## [INSTRUCTIONS TO FOLLOW]
Report all lines of the data below that hold the word "styles".

## [RECORDS SUPPLIED]
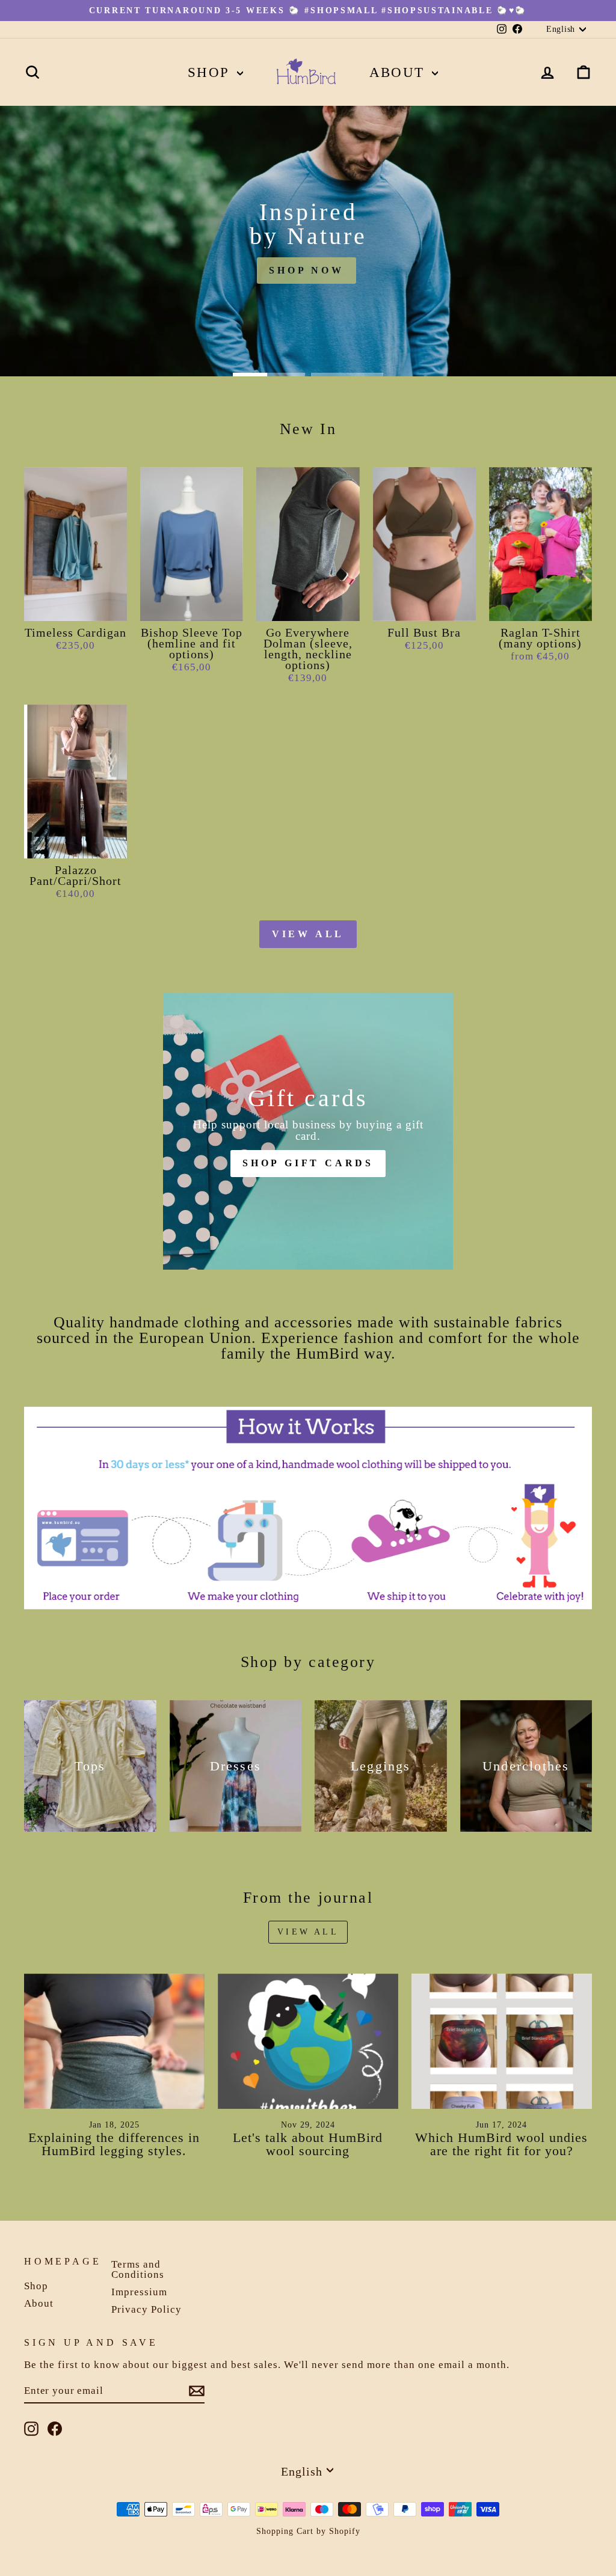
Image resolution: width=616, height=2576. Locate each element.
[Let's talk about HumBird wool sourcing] (308, 2041)
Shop (211, 72)
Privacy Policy (146, 2309)
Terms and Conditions (137, 2269)
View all (308, 934)
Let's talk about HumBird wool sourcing (308, 2144)
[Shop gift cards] (308, 1131)
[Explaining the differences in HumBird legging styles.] (114, 2041)
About (399, 72)
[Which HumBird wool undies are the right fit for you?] (501, 2041)
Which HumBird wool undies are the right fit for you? (501, 2144)
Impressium (139, 2292)
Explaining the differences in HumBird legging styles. (114, 2144)
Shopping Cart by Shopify (308, 2531)
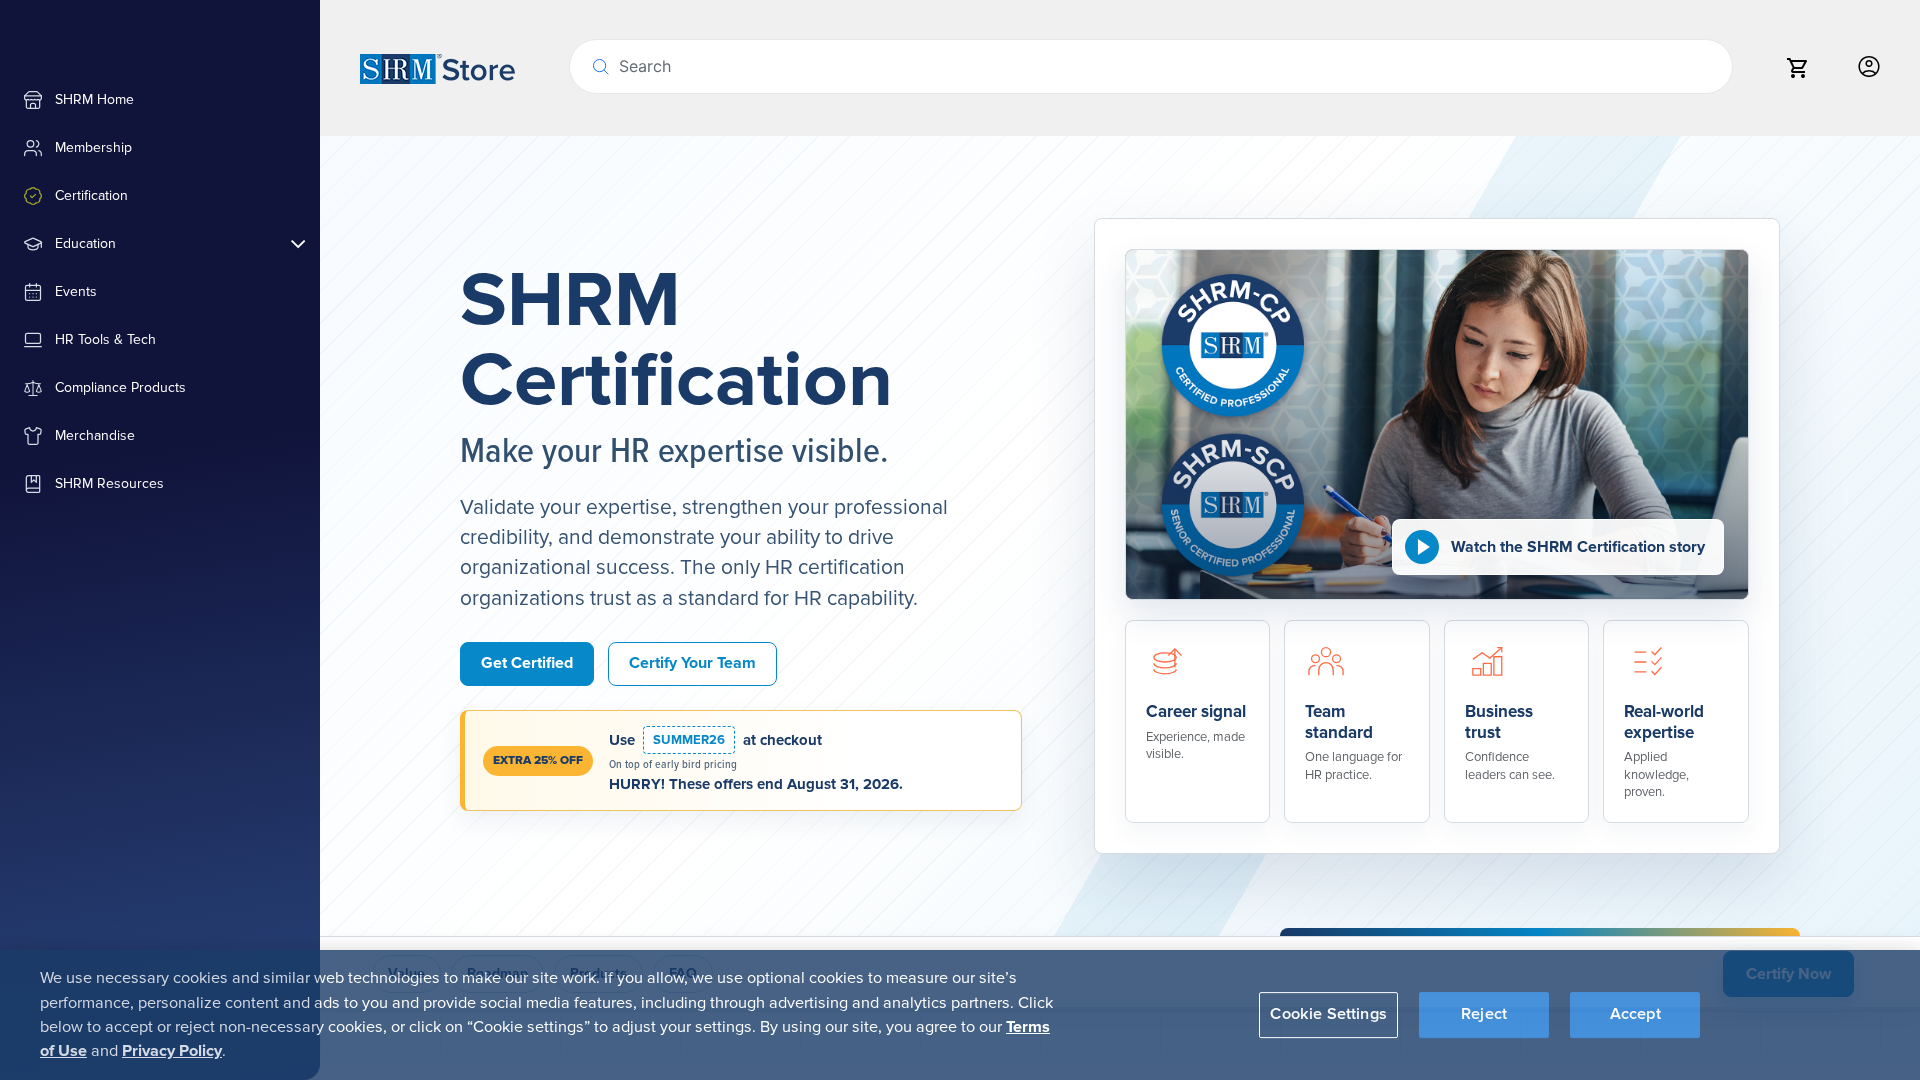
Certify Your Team (692, 663)
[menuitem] (160, 100)
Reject (1484, 1014)
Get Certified (527, 663)
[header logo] (437, 68)
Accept (1635, 1014)
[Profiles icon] (1869, 67)
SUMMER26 (689, 740)
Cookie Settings (1328, 1014)
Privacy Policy (172, 1051)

## [EXERCISE SOLUTION]
[Explaining the differences in HumBird legging styles.] (114, 2041)
Explaining the differences in HumBird legging styles. (114, 2144)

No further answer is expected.